Connectivity reconstruction and performance evaluation in synthetic neuronal networks. (A–C) Evaluation of the performance of the connectivity method under varying time window (−T, +T), standard deviation σ, and for a fixed ϵ = 0.7 ms, for one simulated network of 10 neurons. (A) Net number of detected true positives TP/n_c. (B) Net number of FPs FP/n_c. (C) Ratio Δ = (TP−FP)/n_c as chosen metric for evaluation. n_c is the known total number of connections in the simulated network. (D) Visual highlight on the behavior of Δ: a peak of performance is reached around 65%; low variability is proven for a wide range of T and σ (plateau indicated by the red plane). (E) Definition of a collection of K = 9 points p in the T-σ space for which the algorithm shows performances falling in correspondence of the plateau area. (F) Abstract representation of the statistical method for recognition of FPs connections and connectivity reconstruction. For each point a connectivity matrix M_p is computed, resulting in the computation of K = 9 different connectivity matrices for the same input network.
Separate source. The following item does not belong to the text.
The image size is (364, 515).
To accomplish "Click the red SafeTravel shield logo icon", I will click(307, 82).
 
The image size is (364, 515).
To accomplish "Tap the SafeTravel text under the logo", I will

Combination of the results enables computation of the frequency f_jk for each connection following Equation (9). (G) Average (N = 20) performances computed at different discrimination threshold d. The TPs remain roughly constant. On the other hand, the FPs decrease and fluctuate around very small percentage. The algorithm filters out the FPs that fluctuate at high frequency reaching best performances (85%) at d = 1. (H) Analysis of scaling properties. An average (N = 20) number of TP/n_c, FP/n_c, and Δ was computed for 20 randomly generated networks with 10, 20, and 50 neurons, respectively. Very good performances are maintained constant for increasing network size. (I) Accuracy ACC indicator computed for different network sizes as a function of the discrimination threshold d. The error bars stand for the standard deviation of a dataset of 20 different networks.